▶ Aim of the exercise
Write the next part of the financial statement notes on estimates and fair value, picking up right after their final "c)" marker.

▶ Quoted passage
>>>
The preparation of financial statements and related disclosures in accordance with accounting principles generally accepted in the United States (“GAAP”) requires management to make estimates and assumptions that affect the reported amounts of assets and liabilities and disclosure of contingent assets and liabilities at the date of the financial statements and the reported amounts of revenue and expenses during the reporting period. Such estimates include revenue recognition, accruals for the cost of purchased transportation, the fair value of acquired assets and liabilities, changes in contingent consideration, accounting for the issuance of shares and share-based compensation, the assessment of the recoverability of long-lived assets and goodwill, and the establishment of an allowance for doubtful accounts. Estimates and assumptions are reviewed periodically and the effects of revisions are reflected in the period that they are determined to be necessary. Actual results could differ from those estimates.

b)

Fair Value Measurements

In general, fair values determined by Level 1 inputs utilize quoted prices (unadjusted) in active markets for identical assets or liabilities. Fair values determined by Level 2 inputs utilize observable inputs other than Level 1 prices, such as quoted prices for similar assets or liabilities, quoted prices in markets that are not active or other inputs that are observable or can be corroborated by observable market data for substantially the full term of the related assets or liabilities. Fair values determined by Level 3 inputs are unobservable data points for the asset or liability, and include situations where there is little, if any, market activity for the asset or liability.

c)
<<<
▶ Given data
>>>
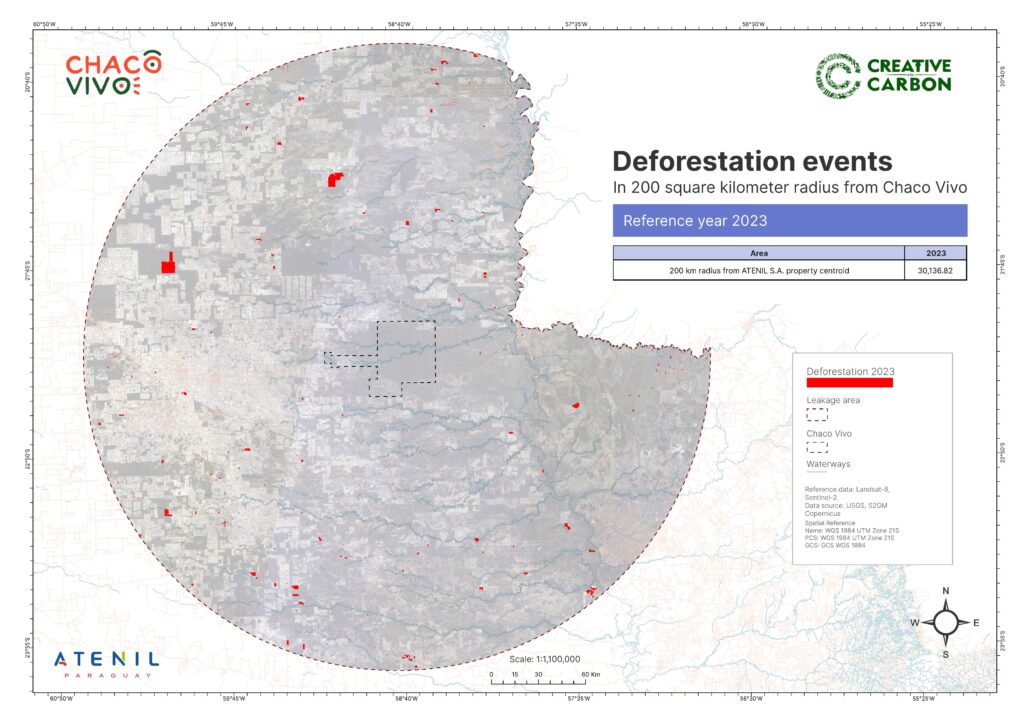Click the Deforestation events title
This screenshot has width=1024, height=724.
pos(751,161)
<<<
▶ Response below
Fair Value of Financial Instruments

The carrying values of the Company’s receivables, accounts payable and accrued transportation costs, commissions payable, other accrued costs, and the income tax deposit approximate the fair values due to the relatively short maturities of these instruments. The carrying value of the Company’s credit facility and other long-term liabilities would not differ significantly from fair value (based on Level 2 inputs) if recalculated based on current interest rates. Contingent consideration attributable to the Company’s acquisitions are reported at fair value using Level 3 inputs.

d)

Cash and Cash Equivalents

For purposes of the statements of cash flows, cash equivalents include all highly liquid investments with original maturities of three months or less that are not securing any corporate obligations. Cash balances may at times exceed federally insured limits. Checks issued by the Company that have not yet been presented to the bank for payment are reported as accounts payable and commissions payable in the accompanying condensed consolidated balance sheets. Accounts payable and commissions payable includes outstanding payments which had not yet been presented to the bank for payment in the amounts of $5,678 and $4,434 as of September 30, 2016 and June 30, 2016, respectively.

e)

Concentrations

The Company maintains its cash in bank deposit accounts that, at times, may exceed federally-insured limits. The Company has not experienced any losses in such accounts.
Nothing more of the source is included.